Friday, August 6, 2010

One day she will stop loving me and I will die.

Saturday, September 12, 2009

Hume

i have to read David Hume's Essays Moral, Political, and Literary for a seminar next Tuesday and so i sit at my desk poring over an online edition which my university provides me with access to. Essay 14 in Part I: Of the Rise and Progress of the Arts and Sciences:

'You will never want booksellers, while there are buyers of books; But there may frequently be readers where there are no authors.'

Good man. Good man.

Friday, September 11, 2009

Starting is always the hardest part.

i don't really know where this is going yet or where it is coming from, but i think it is time to start whatever journey this is. What better way to start than to rip someone else off? In this case it will be the words of my favourite photographer, Andre Kertesz, who apparently once said ‘a photograph draws its beauty from the truth with which it is marked.
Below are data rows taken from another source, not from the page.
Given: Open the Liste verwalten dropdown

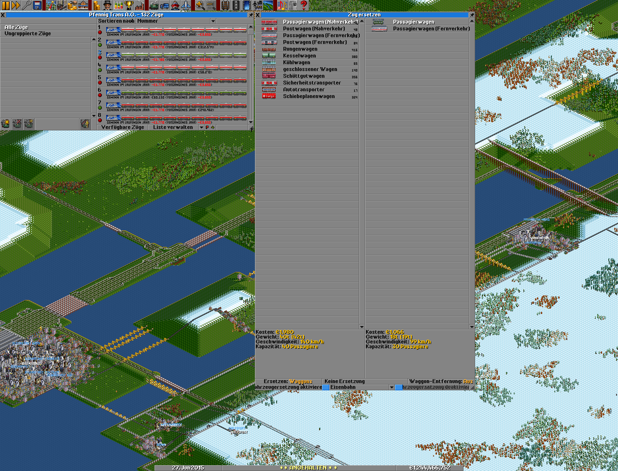Looking at the screenshot, I should 177,128.

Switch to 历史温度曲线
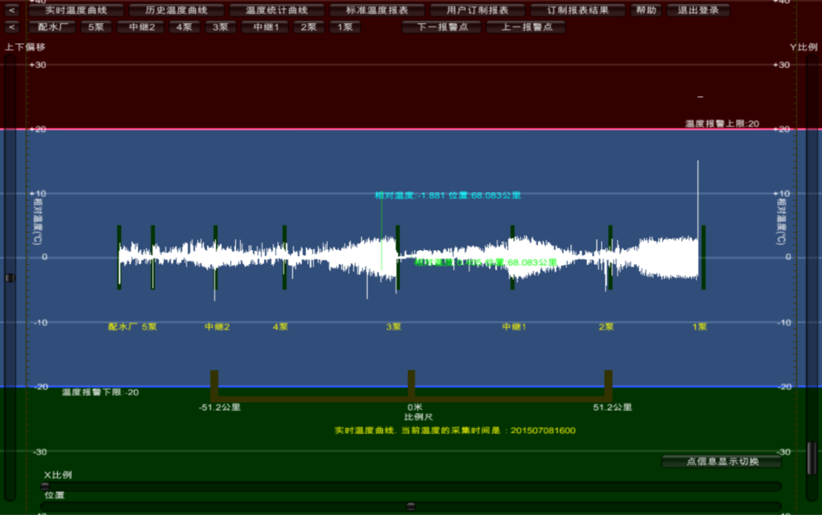click(x=176, y=10)
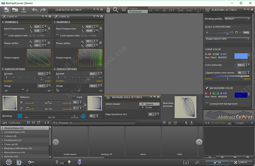This screenshot has width=255, height=166.
Task: Switch to Processed view tab
Action: click(138, 12)
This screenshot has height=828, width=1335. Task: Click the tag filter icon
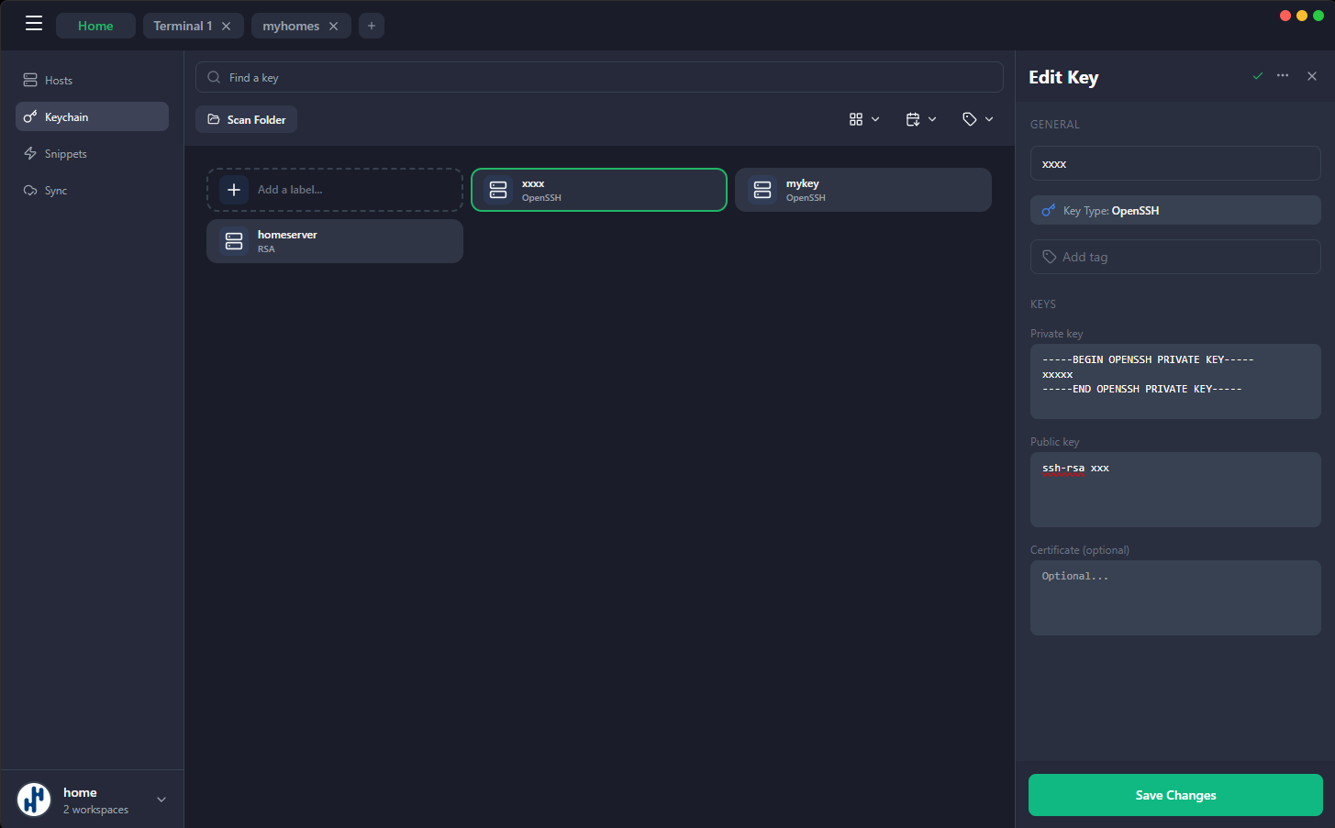(x=971, y=118)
For this very reason I refuse all the tricks of the trade and professional virtuosity which could make me betray my canon. As soon as I find a subject which interests me, I leave it to the lens to record truthfully.’ So, i thought i'd begin with a few photographs that i have taken that i quite like.


The eagle-eyed among you - and by that i mean those of you with eyes - will probably have noticed at least one recurring subject - someone who means a great deal to me; sometimes it's easier to take good photos of somebody you care a great deal about - the camera seems to pick up on it, or else our minds make us think that they are better pictures because we care about the subject, which in a way is saying that they are better pictures; a photograph is really only as good as you think it is. i am sure there are many photographers who produce technically accomplished photographs, but for me that doesn't necessarily equal good photographs; there should be something more to it than that and that is why i especially like a few of these photographs.
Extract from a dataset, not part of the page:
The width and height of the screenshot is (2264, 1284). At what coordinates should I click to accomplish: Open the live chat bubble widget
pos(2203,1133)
Aside from the obvious continuities of figures, the other motif which features in three of these images is reflection; in the fourth image you can see her reflected in the glass covering the Wycinanki, in the sixth there is the reflection of the trees on Hampstead Heath opposite Goldfinger's house and in the final image there is the reflection of the interior of the building in which i took the photograph. If you look closely at the right-hand side of the photograph there's a figure sitting on a bench - he's inside but the way the reflection has worked it looks almost as though he is some sort of ethereal figure and the bench he sits on is a part of the the concrete wall which is solid at one end and transparent at the other. i took this photograph the other day and i really like the way the colour has come out; the red of an interior wall appearing on the exterior and the strange blue sky behind the trees in the background; it took me a while to realise - as this isn't in the subsequent photographs i took - that this blue sky is actually on the side of the van you see in the background. Having found a subject which interested me, chance took hold and changed the way i saw it; it's something i could not reproduce even if i tried; i won't ever find that van again and i don't know who that person is.
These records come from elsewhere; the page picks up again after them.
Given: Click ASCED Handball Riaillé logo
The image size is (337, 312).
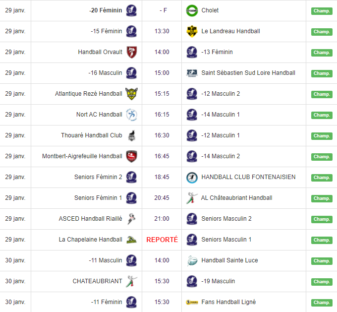Looking at the screenshot, I should [x=131, y=219].
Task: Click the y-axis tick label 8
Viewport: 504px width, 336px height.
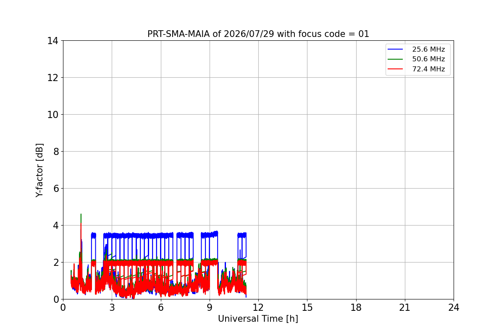Action: point(56,152)
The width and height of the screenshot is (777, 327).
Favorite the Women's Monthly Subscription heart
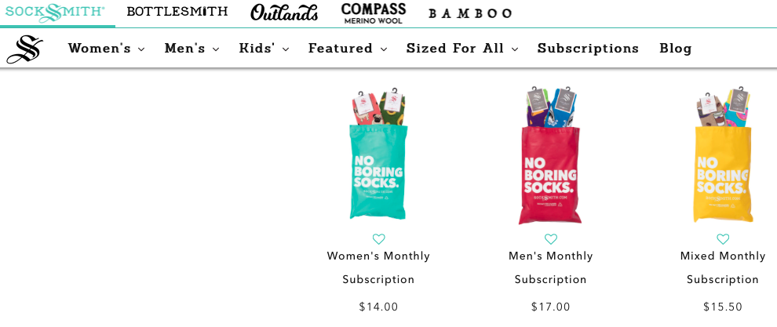click(378, 239)
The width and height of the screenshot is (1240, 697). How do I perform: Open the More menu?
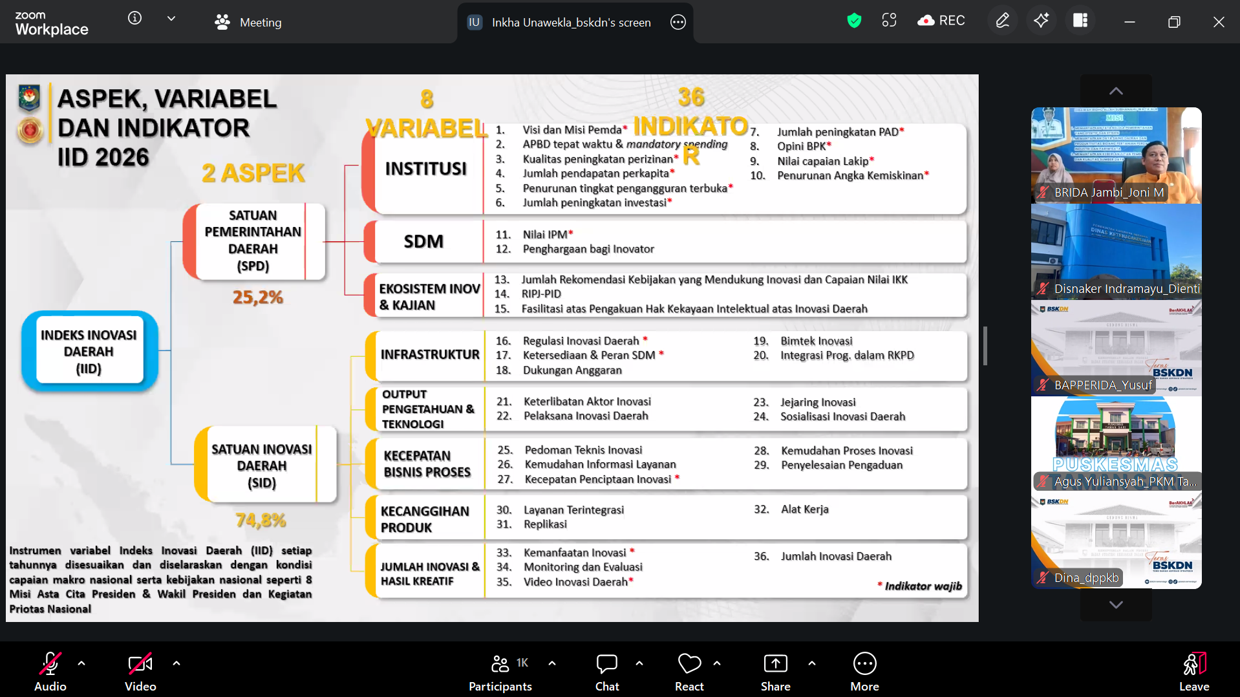[864, 672]
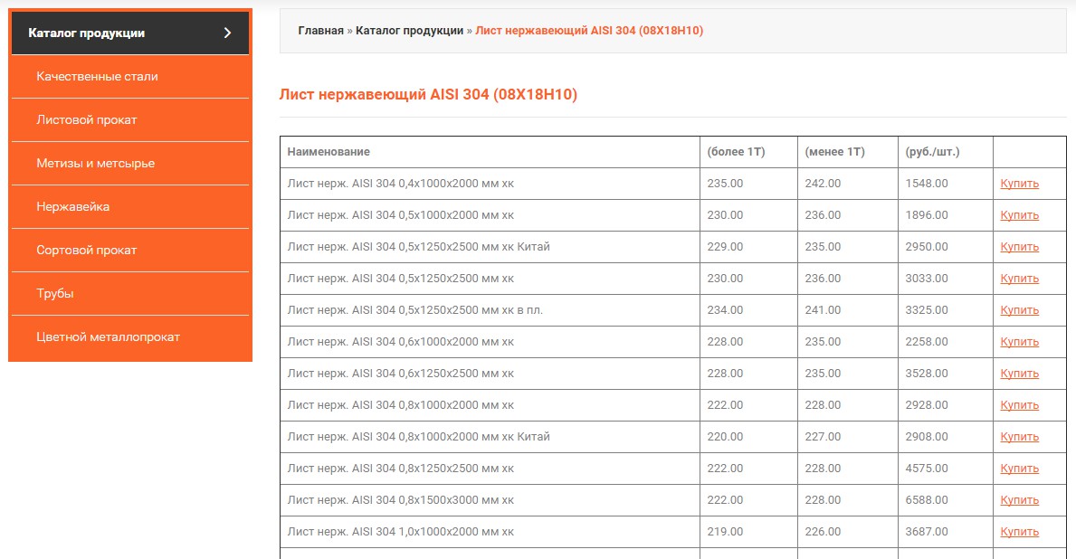
Task: Click Купить for 0,5x1250x2500 хк в пл.
Action: 1019,310
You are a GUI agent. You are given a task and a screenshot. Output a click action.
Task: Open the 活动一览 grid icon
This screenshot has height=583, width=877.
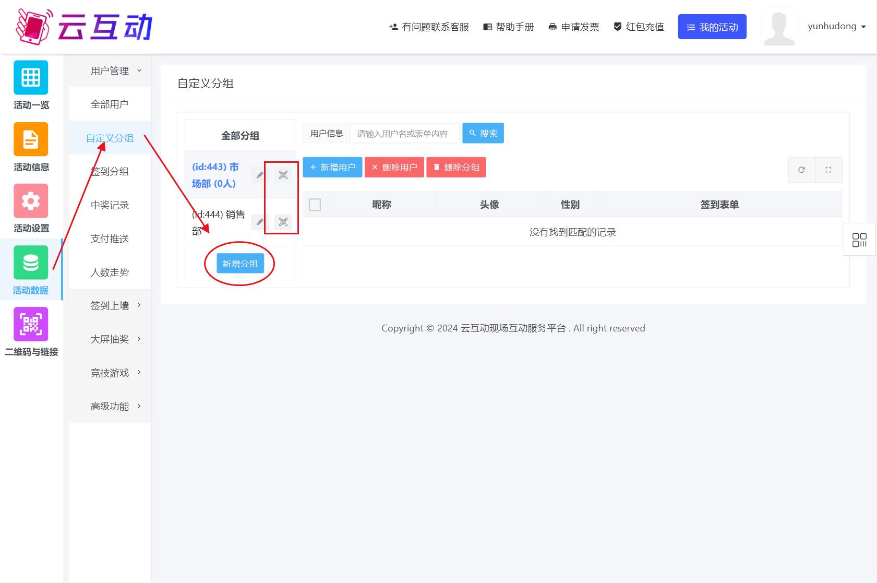[31, 78]
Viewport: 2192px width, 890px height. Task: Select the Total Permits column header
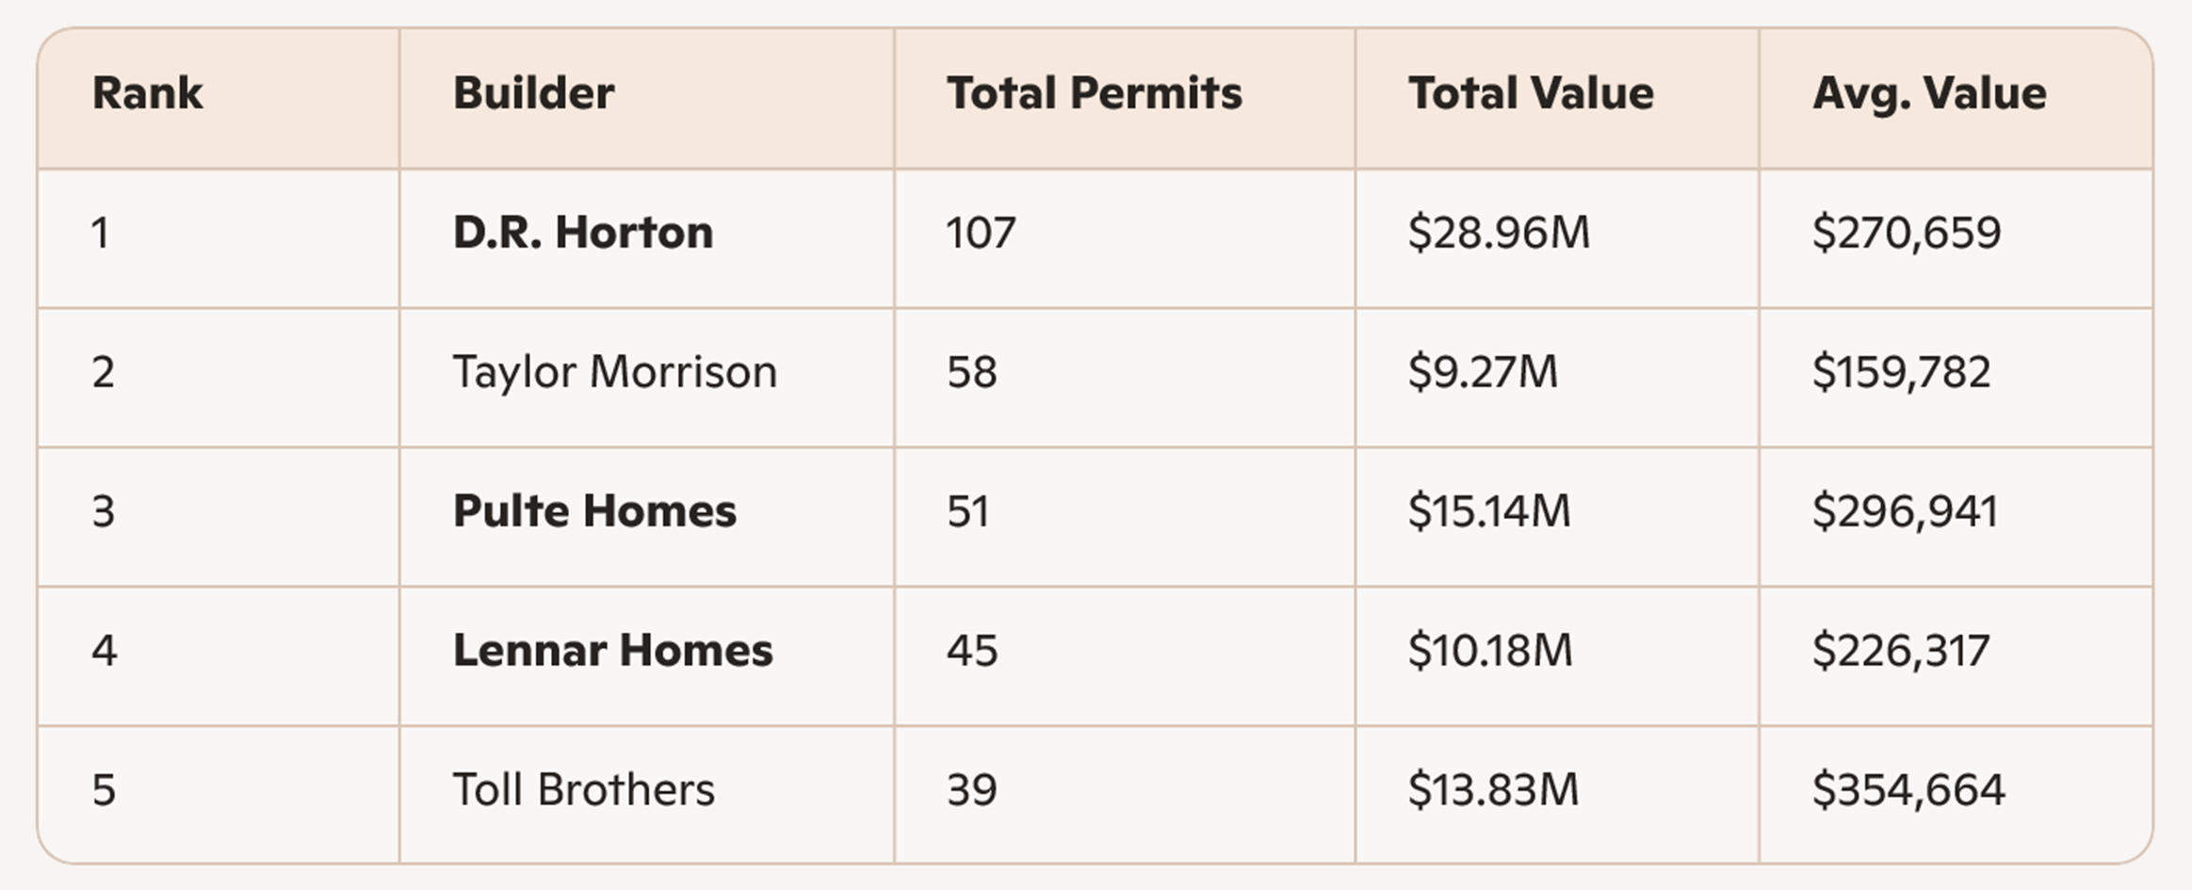tap(1094, 93)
Kertesz often photographed strangers - the girl from the pictures took me to see an exhibition in London of his photographs from 'On Reading', a series of photographs he took over his career of people in various places reading books, newspapers and any other form of media. i think this is probably my favourite collection of photographs - not that i can claim to know many - and i'm going to buy the book. i just need to find some decent prints of my favourites and all will be well.